Which style pen Jim? Polaris or Diplomat?


----------



## johnmyjohn (Aug 6, 2006)

Looks like you're on something, like those.


----------



## Tortuga (May 21, 2004)

Either would be fine with me, Bobby. I've made several Polaris pens...but never heard of the Diplomat until you mentioned it here.. Looked it up and they look very similar to me... Your choice...mebbe we can work a swap...

thanks...jim


----------



## Bobby (May 21, 2004)

Almost done with it Jim. I will post a picture when I finish it. Oh by the way you are getting a polaris pen.


----------



## Tortuga (May 21, 2004)

REALLY lookin forward to see what you come up with, Bobby...


Muchas, muchas gracias... just put it on my 'account':biggrin:


Keep an eye on the P O Box...got a feeling a swap might be headed south to add to your 'collection'.... Any requests ???? :question:


----------



## Bobby (May 21, 2004)

Ok its finished. This pen for some reason gave me fits. I had to redo it several times. I am still not completely satisfied with finish on it. But I ran out of sweat in that hot shop to do it another time. Now I will try to take a picture of it.


----------



## Tortuga (May 21, 2004)

WOW !!!.. Looks 'perfecto' to me, Amigo...and 'personalized' to boot !!!!!

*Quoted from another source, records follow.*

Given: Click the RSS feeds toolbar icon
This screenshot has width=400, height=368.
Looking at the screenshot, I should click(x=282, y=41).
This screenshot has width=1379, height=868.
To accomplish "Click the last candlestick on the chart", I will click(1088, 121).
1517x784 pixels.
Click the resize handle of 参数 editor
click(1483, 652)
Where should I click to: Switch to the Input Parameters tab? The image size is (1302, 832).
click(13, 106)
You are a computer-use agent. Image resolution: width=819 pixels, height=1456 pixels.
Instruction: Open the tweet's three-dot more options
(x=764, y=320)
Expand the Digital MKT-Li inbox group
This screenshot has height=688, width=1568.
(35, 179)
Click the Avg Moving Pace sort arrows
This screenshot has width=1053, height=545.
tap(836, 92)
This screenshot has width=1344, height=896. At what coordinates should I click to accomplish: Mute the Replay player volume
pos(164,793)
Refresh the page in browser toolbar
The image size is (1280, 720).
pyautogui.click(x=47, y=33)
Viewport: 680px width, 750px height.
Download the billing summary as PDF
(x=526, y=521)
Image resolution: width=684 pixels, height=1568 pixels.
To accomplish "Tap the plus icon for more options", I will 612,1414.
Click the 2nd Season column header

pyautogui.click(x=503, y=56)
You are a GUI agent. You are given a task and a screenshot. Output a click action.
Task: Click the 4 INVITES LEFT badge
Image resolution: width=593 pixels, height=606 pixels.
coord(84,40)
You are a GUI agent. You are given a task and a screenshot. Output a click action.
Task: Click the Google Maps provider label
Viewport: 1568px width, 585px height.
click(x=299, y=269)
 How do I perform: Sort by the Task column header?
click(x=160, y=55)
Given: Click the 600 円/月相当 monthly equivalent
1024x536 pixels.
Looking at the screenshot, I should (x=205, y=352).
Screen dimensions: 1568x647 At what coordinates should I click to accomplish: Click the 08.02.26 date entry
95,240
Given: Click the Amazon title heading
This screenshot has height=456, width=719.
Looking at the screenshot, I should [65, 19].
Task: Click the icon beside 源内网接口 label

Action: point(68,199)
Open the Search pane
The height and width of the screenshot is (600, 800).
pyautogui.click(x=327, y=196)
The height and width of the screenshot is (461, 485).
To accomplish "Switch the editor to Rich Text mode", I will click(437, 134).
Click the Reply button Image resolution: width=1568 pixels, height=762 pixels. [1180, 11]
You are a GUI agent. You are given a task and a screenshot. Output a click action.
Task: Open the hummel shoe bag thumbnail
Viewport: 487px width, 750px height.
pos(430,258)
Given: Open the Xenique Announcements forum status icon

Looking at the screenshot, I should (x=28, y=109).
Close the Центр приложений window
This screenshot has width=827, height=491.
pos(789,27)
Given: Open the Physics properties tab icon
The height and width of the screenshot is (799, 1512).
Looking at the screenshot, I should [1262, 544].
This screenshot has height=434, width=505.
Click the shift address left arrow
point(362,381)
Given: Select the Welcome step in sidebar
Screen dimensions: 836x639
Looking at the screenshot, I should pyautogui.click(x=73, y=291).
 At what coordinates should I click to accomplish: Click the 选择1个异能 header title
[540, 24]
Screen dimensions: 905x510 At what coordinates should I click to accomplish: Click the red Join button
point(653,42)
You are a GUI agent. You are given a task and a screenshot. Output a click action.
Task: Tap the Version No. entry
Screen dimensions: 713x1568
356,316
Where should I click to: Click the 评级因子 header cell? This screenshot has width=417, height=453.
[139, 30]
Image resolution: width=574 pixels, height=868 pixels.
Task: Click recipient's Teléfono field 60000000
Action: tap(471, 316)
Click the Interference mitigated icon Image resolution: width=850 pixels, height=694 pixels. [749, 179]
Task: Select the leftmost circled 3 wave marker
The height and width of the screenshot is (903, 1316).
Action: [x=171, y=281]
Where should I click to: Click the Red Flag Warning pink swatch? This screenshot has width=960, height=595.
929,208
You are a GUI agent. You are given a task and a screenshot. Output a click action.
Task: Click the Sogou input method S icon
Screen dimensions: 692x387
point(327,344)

Hope it's 'heavy-duty' cuz it's shore gonna get a lot of 'showing-off'....

Thank you so much, Bobby. Can't wait to get my paws on it....:biggrin::biggrin::biggrin:


----------



## Reel Time (Oct 6, 2009)

Bobby said:


> Ok its finished. This pen for some reason gave me fits. I had to redo it several times. I am still not completely satisfied with finish on it. But I ran out of sweat in that hot shop to do it another time. Now I will try to take a picture of it.


*That is sharp Bobby! I know Tortuga will treasure that.
RT*


----------



## Bobby (May 21, 2004)

Pen is in the mail Jim.


----------



## Tortuga (May 21, 2004)

Bobby said:


> Pen is in the mail Jim.


Gracias, Roberto... got a little 'swap' package headed south for you and Barbara if the creek dont rise...

REALLY lookin forward to seeing your 'craftsmanship'..and my 'hierloom'...:biggrin:


----------



## Bobby (May 21, 2004)

Tortuga said:


> Gracias, Roberto... got a little 'swap' package headed south for you and Barbara if the creek dont rise...
> 
> REALLY lookin forward to seeing your 'craftsmanship'..and my 'hierloom'...:biggrin:


Got the package today Jim. Love it. Barbara said she owes you a hug.


----------